What a mecca actually is
A mecca isn’t a building. It’s a center of gravity. It’s where the history is told honestly, where the live thing happens on a schedule you can count on, where the work gets archived instead of evaporating into a feed, and where a kid with five minutes of material can stand in the same lineage as the giants. It pulls.

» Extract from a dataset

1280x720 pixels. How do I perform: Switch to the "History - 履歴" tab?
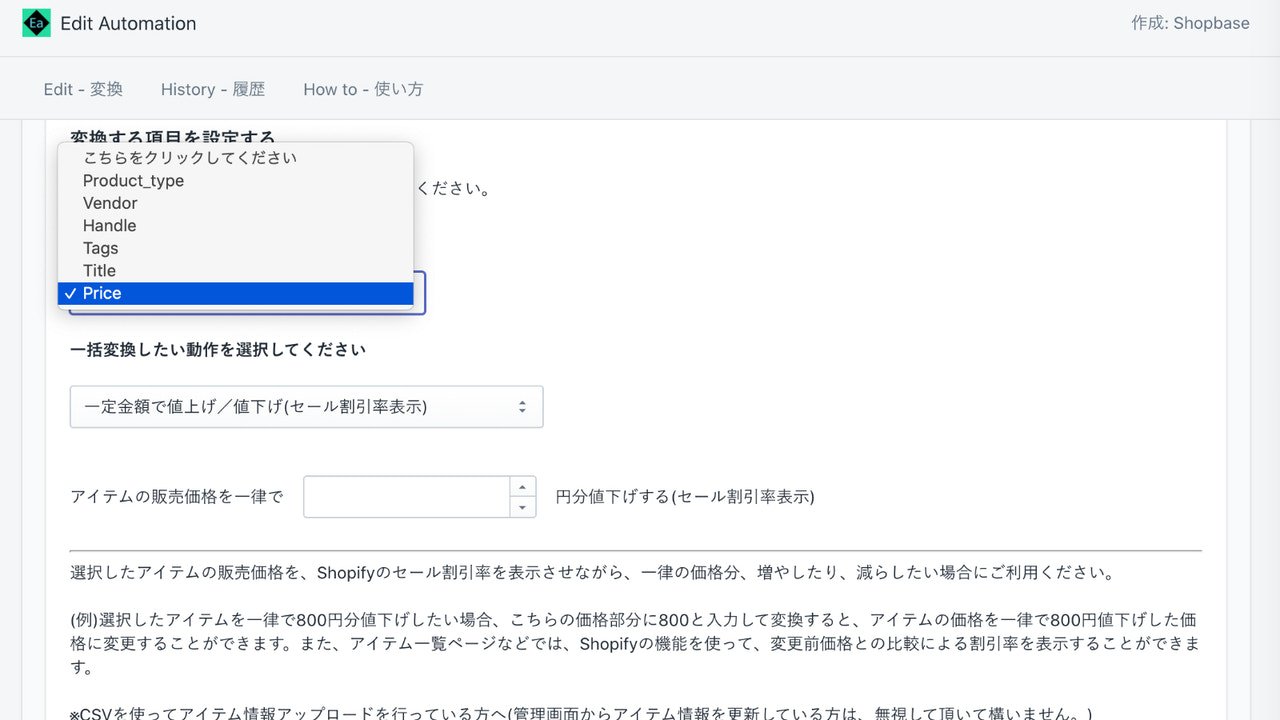click(x=212, y=89)
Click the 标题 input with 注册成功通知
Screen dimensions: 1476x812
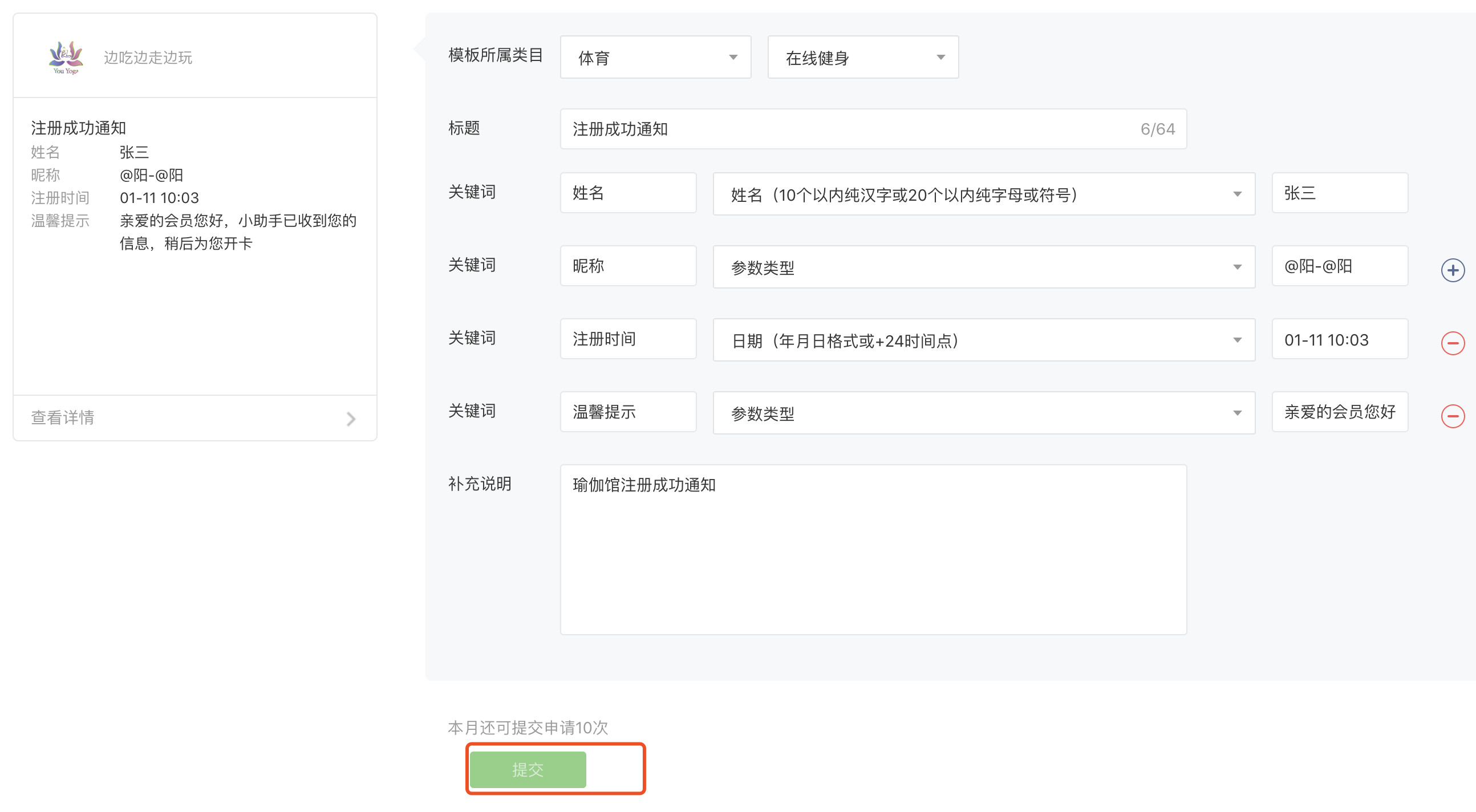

So that’s what Need To Be Comedy is building, piece by piece. A complete history on the wall, so nobody forgets where the brick wall came from. A live monthly Night taped at the Blue Beach studio in Redondo Beach — a rotating slate of open-mic comics plus one featured set, streamed live and mined for clips. An archive on BlueBeach.tv that keeps every Night instead of letting it disappear. And this — the green room — where we write down what we’re learning.
Why a beach town
Because meccas are never built where everyone expects them. Comedy’s capitals already exist and they’re crowded. The interesting thing is to build the place that remembers somewhere with room to breathe — a studio by the water, a streaming channel, and a stubborn belief that the art form deserves an institution that isn’t trying to flip it.
The name is the mission statement. Some things need to be said, and the room where they get said deserves to last longer than the laugh. That’s the whole idea. The rest is just booking comics and keeping the lights on.